> RECORDS PROVIDED
----------------

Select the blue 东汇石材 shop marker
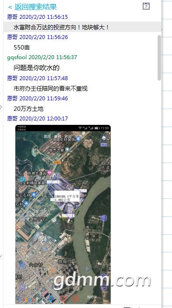 pyautogui.click(x=34, y=195)
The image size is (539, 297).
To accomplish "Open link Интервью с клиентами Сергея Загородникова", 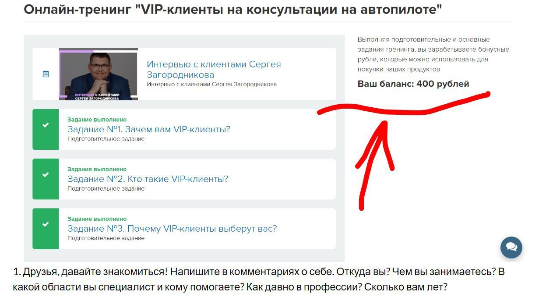I will tap(214, 69).
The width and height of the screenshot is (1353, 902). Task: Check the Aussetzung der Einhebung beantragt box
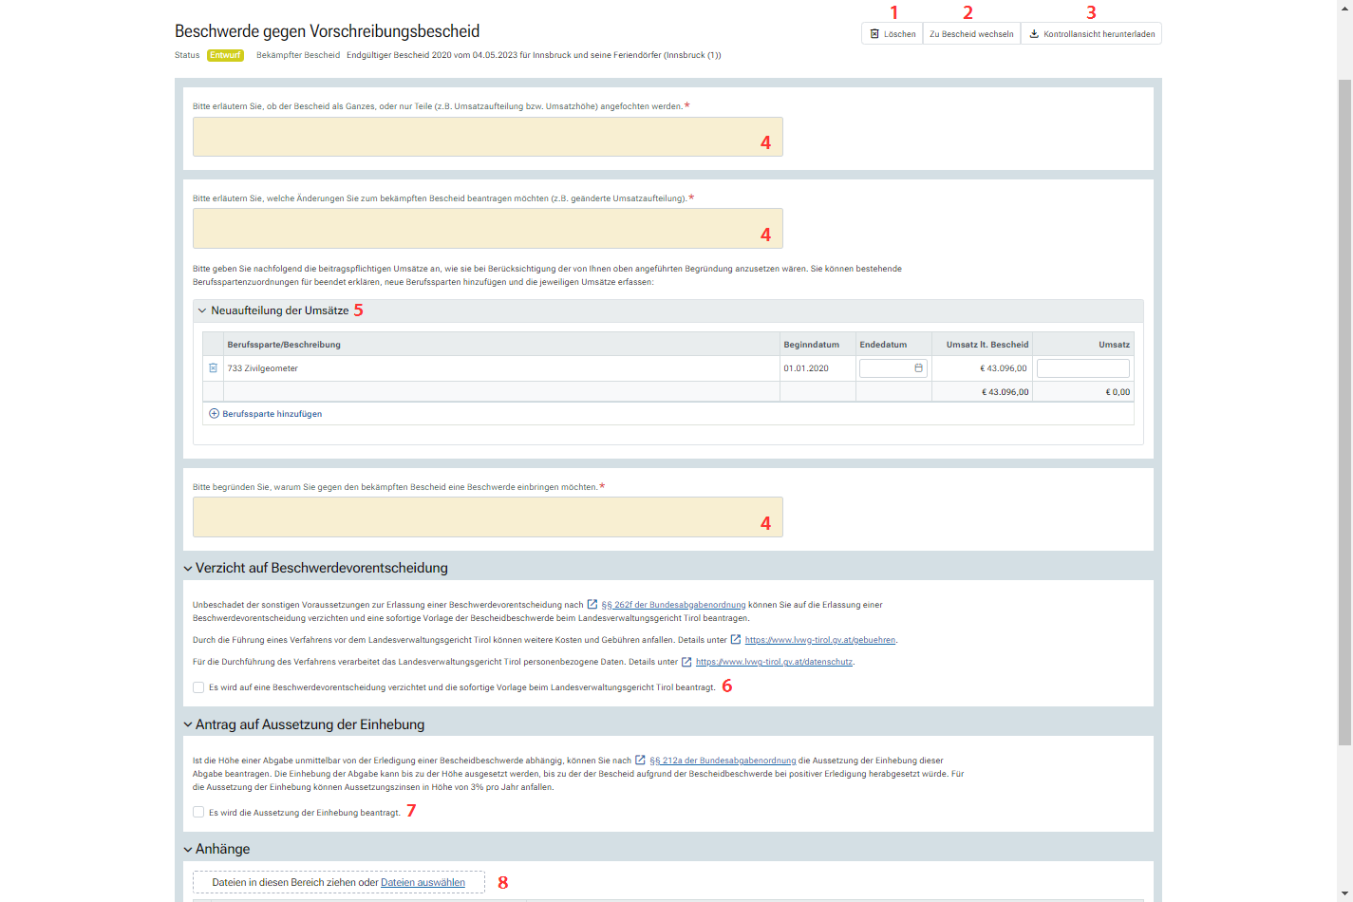pos(198,813)
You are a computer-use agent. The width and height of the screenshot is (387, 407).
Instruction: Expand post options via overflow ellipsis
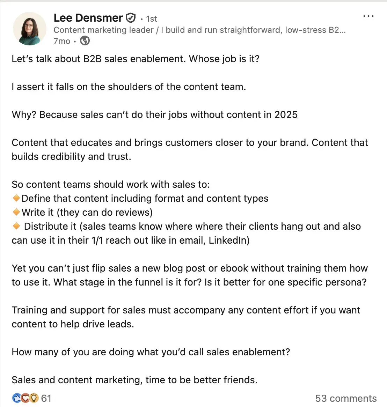(368, 15)
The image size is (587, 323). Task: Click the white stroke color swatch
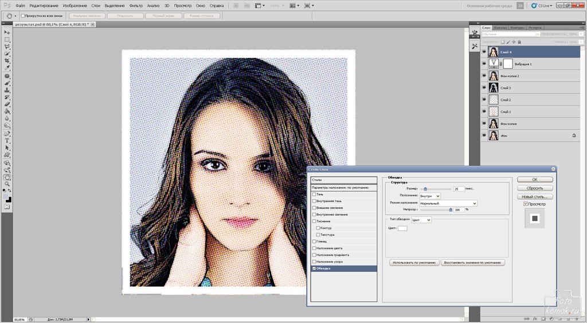402,228
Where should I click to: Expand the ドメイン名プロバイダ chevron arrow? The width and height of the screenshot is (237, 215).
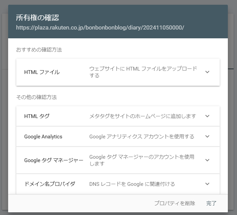point(208,184)
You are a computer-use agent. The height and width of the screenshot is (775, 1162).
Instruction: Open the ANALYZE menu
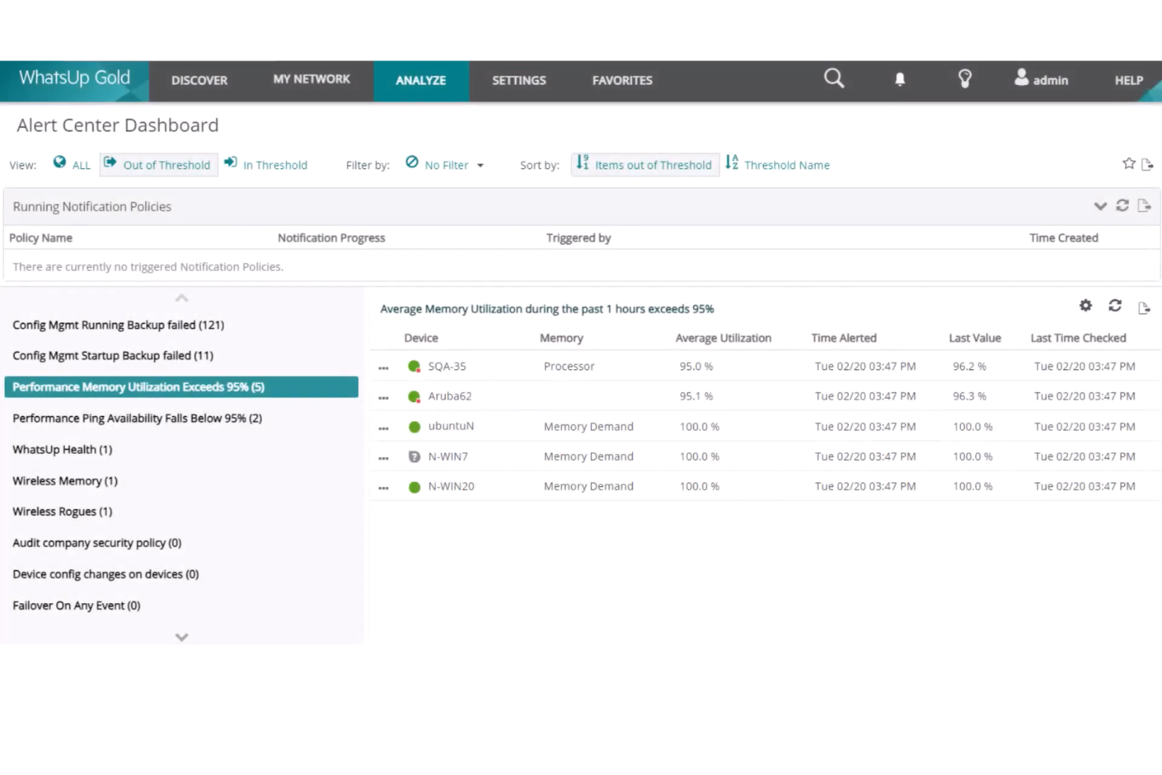(421, 81)
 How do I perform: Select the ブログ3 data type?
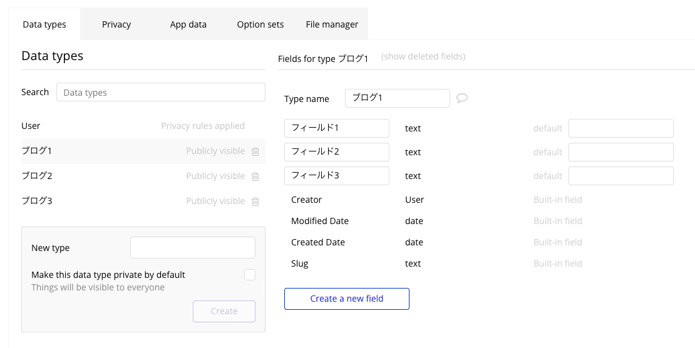click(37, 201)
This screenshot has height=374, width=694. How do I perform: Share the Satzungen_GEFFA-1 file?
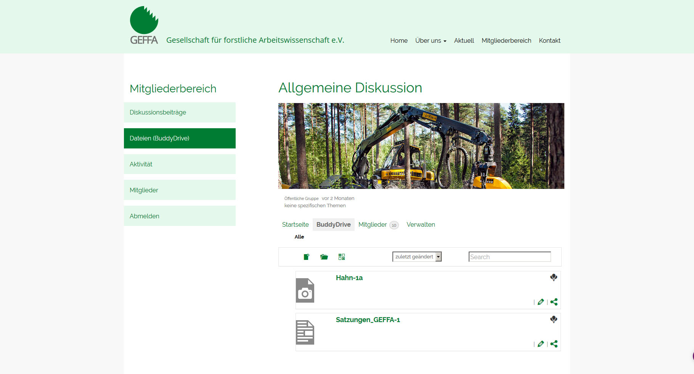tap(554, 344)
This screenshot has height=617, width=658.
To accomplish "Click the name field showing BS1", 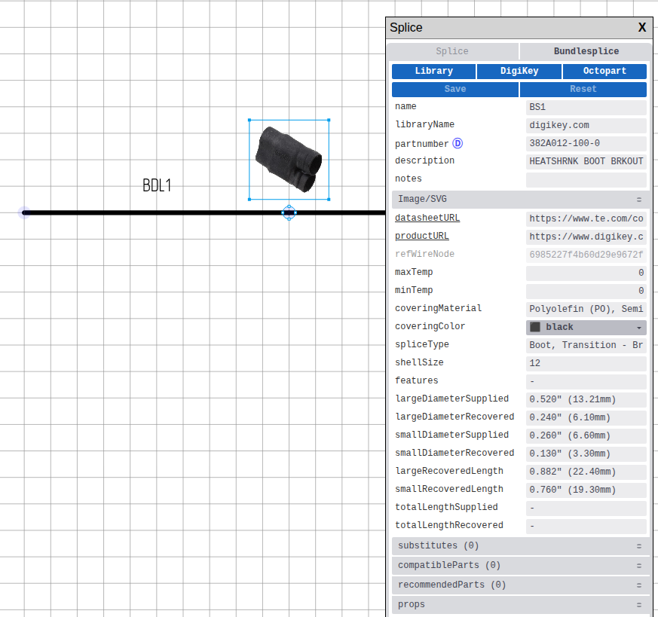I will point(586,107).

----------------

> THE PROBLEM
Go through the entries and copy each line holding the string "computer".

> OUTPUT FOR THIS EXERCISE
You are a computer-use agent. The width and height of the screenshot is (387, 407).
You are a computer-use agent. The height and width of the screenshot is (775, 1162).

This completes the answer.